INSTRUCTIONS FOR THE TASK
Below this line is a set of entries; quote exactly the lines from the line that contains "Click the search icon" to the line that contains "1146x644 pixels.", both lines included.

=== Begin Enclosure ===

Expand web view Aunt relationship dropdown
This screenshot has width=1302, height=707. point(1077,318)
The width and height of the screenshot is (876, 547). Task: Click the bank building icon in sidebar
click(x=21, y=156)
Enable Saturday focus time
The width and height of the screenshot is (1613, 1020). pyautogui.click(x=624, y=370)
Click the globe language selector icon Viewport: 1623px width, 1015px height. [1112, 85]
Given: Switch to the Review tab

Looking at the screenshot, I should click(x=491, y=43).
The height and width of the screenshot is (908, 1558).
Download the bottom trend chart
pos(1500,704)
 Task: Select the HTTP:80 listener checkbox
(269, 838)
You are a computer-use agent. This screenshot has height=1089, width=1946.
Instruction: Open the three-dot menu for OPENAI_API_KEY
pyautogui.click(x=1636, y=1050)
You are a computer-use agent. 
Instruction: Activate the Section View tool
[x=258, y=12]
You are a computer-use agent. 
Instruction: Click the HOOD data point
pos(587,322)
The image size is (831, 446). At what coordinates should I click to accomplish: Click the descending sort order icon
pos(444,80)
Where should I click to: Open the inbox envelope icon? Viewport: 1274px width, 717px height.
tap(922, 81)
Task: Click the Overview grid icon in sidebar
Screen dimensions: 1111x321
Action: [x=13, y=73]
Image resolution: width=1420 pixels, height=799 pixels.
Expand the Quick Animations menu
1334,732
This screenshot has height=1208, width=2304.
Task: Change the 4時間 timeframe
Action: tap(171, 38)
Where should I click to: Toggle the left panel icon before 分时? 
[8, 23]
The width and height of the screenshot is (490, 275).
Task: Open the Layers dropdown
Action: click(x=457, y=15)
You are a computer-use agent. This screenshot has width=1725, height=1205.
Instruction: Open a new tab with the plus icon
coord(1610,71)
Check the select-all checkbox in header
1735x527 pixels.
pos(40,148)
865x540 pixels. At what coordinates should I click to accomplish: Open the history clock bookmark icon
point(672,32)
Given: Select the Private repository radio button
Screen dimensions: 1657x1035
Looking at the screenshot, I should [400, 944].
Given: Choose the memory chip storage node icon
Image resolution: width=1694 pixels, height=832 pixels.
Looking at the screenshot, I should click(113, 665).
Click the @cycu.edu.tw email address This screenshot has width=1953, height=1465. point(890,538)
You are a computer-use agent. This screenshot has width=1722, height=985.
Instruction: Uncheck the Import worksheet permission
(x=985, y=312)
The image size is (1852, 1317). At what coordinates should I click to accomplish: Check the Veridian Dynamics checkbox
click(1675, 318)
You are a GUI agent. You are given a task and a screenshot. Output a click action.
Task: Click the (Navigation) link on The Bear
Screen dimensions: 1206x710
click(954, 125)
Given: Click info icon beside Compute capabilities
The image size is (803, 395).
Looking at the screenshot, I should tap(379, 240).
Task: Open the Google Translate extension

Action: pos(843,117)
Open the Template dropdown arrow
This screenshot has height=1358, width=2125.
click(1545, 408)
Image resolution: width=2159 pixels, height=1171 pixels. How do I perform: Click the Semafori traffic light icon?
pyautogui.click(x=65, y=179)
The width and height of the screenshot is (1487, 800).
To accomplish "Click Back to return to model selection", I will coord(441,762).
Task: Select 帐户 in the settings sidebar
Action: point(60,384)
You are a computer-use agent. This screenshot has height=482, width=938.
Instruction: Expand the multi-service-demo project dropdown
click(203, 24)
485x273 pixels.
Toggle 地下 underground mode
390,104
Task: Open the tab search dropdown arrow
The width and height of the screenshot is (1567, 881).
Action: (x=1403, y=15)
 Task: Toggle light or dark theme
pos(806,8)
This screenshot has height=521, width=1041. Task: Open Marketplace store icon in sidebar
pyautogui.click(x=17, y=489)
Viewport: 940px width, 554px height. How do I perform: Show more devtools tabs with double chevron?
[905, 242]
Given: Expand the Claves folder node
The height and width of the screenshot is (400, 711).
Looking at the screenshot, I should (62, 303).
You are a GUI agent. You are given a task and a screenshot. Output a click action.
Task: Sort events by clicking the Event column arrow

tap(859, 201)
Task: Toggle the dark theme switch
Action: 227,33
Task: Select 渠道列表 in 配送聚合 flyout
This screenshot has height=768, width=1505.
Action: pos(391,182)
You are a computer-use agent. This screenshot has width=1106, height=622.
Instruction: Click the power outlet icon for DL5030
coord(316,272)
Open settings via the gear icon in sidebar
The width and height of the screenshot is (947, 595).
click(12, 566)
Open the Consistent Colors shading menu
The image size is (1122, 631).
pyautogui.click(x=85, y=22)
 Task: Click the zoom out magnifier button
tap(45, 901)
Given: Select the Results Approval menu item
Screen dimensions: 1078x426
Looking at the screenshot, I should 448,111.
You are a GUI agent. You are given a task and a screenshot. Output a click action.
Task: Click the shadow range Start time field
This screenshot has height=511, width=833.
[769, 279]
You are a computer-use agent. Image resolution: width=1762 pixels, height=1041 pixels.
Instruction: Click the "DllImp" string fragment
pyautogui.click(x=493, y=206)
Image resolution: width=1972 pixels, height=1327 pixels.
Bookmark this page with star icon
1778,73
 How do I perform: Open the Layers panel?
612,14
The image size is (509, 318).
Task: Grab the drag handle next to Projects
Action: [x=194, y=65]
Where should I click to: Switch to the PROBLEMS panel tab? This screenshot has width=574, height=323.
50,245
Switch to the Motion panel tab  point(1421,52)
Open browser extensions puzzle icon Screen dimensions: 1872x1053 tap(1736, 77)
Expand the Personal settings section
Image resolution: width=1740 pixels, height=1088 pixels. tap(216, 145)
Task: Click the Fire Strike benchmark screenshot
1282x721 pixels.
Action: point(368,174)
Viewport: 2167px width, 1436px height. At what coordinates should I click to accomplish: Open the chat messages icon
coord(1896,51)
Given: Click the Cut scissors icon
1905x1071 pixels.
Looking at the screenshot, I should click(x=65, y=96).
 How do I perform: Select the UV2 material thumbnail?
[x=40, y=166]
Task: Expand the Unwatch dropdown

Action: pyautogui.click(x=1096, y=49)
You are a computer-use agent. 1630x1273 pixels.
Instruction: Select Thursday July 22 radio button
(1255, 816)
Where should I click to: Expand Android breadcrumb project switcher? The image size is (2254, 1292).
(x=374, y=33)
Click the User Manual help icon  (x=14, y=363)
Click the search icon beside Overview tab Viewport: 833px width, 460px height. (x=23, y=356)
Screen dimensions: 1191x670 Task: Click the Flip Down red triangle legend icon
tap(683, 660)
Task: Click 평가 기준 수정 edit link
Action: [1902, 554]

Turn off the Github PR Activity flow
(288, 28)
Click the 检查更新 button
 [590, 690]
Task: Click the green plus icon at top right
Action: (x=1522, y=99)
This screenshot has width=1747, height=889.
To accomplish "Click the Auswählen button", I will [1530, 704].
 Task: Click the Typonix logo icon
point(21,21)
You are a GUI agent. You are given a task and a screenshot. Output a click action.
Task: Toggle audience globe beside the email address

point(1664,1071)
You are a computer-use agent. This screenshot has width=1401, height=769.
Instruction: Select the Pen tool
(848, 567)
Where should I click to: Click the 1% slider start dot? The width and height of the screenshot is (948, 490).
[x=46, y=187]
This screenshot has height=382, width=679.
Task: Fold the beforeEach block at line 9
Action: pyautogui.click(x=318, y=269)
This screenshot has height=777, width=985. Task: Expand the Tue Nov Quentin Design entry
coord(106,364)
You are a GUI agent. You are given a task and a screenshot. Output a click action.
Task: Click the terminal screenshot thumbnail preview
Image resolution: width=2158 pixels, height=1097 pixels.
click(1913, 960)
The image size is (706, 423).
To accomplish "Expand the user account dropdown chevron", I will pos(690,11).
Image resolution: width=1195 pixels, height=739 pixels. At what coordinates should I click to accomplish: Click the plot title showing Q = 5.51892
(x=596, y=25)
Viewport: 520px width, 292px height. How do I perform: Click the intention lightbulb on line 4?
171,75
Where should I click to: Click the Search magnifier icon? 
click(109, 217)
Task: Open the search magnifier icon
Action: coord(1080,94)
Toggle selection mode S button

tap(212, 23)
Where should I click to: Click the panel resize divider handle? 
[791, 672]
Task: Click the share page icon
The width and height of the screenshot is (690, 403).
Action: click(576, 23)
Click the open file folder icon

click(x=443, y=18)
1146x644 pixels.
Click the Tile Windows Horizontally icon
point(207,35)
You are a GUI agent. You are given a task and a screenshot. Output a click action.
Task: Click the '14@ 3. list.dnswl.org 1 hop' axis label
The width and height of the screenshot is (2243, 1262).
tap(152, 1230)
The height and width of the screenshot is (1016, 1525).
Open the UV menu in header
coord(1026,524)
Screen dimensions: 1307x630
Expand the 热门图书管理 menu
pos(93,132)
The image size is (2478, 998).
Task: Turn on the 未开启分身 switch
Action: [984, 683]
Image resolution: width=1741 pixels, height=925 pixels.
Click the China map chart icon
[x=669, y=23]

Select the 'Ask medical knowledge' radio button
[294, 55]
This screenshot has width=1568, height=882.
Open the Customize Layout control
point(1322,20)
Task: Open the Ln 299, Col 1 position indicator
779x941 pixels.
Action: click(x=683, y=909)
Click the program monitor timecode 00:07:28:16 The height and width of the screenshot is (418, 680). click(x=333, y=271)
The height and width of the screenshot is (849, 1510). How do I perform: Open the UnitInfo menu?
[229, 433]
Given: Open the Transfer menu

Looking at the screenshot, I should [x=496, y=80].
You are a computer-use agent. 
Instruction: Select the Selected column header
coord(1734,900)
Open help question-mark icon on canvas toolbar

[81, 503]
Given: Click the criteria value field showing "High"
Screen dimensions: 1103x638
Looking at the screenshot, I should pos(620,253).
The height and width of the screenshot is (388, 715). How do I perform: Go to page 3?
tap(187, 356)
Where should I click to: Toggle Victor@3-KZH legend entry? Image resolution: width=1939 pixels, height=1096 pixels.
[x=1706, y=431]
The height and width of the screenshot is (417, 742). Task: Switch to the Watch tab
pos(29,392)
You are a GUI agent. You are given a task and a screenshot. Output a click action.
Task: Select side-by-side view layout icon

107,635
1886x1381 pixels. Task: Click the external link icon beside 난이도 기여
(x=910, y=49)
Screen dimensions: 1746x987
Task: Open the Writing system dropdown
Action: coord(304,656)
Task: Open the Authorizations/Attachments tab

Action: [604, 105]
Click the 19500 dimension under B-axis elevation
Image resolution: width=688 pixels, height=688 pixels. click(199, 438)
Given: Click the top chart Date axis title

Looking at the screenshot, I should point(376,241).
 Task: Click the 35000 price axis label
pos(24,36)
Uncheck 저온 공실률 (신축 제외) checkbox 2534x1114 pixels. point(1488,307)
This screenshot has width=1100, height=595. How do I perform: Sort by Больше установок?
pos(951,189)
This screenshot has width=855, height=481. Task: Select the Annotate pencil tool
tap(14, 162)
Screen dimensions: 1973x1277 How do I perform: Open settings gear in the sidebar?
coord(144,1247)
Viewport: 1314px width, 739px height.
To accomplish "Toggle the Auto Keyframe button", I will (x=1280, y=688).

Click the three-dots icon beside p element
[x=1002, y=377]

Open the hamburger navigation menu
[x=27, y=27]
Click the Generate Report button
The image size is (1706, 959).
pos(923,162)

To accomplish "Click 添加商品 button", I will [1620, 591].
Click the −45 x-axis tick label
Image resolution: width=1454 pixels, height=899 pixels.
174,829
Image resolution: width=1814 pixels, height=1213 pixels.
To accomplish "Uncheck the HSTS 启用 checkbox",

=== End Enclosure ===

OUTPUT
Click the search icon beside Overview tab Viewport: 833px width, 460px height. (x=23, y=356)
Screen dimensions: 1191x670 Task: Click the Flip Down red triangle legend icon
tap(683, 660)
Task: Click 평가 기준 수정 edit link
Action: [1902, 554]

Turn off the Github PR Activity flow
(288, 28)
Click the 检查更新 button
 [590, 690]
Task: Click the green plus icon at top right
Action: (x=1522, y=99)
This screenshot has width=1747, height=889.
To accomplish "Click the Auswählen button", I will [1530, 704].
 Task: Click the Typonix logo icon
point(21,21)
You are a GUI agent. You are given a task and a screenshot. Output a click action.
Task: Toggle audience globe beside the email address

point(1664,1071)
You are a computer-use agent. This screenshot has width=1401, height=769.
Instruction: Select the Pen tool
(848, 567)
Where should I click to: Click the 1% slider start dot? The width and height of the screenshot is (948, 490).
[x=46, y=187]
This screenshot has height=382, width=679.
Task: Fold the beforeEach block at line 9
Action: pyautogui.click(x=318, y=269)
This screenshot has height=777, width=985. Task: Expand the Tue Nov Quentin Design entry
coord(106,364)
You are a GUI agent. You are given a task and a screenshot. Output a click action.
Task: Click the terminal screenshot thumbnail preview
Image resolution: width=2158 pixels, height=1097 pixels.
click(1913, 960)
The image size is (706, 423).
To accomplish "Expand the user account dropdown chevron", I will pos(690,11).
Image resolution: width=1195 pixels, height=739 pixels. At what coordinates should I click to accomplish: Click the plot title showing Q = 5.51892
(x=596, y=25)
Viewport: 520px width, 292px height. How do I perform: Click the intention lightbulb on line 4?
171,75
Where should I click to: Click the Search magnifier icon? 
click(109, 217)
Task: Open the search magnifier icon
Action: coord(1080,94)
Toggle selection mode S button

tap(212, 23)
Where should I click to: Click the panel resize divider handle? 
[791, 672]
Task: Click the share page icon
The width and height of the screenshot is (690, 403).
Action: click(576, 23)
Click the open file folder icon

click(x=443, y=18)
1146x644 pixels.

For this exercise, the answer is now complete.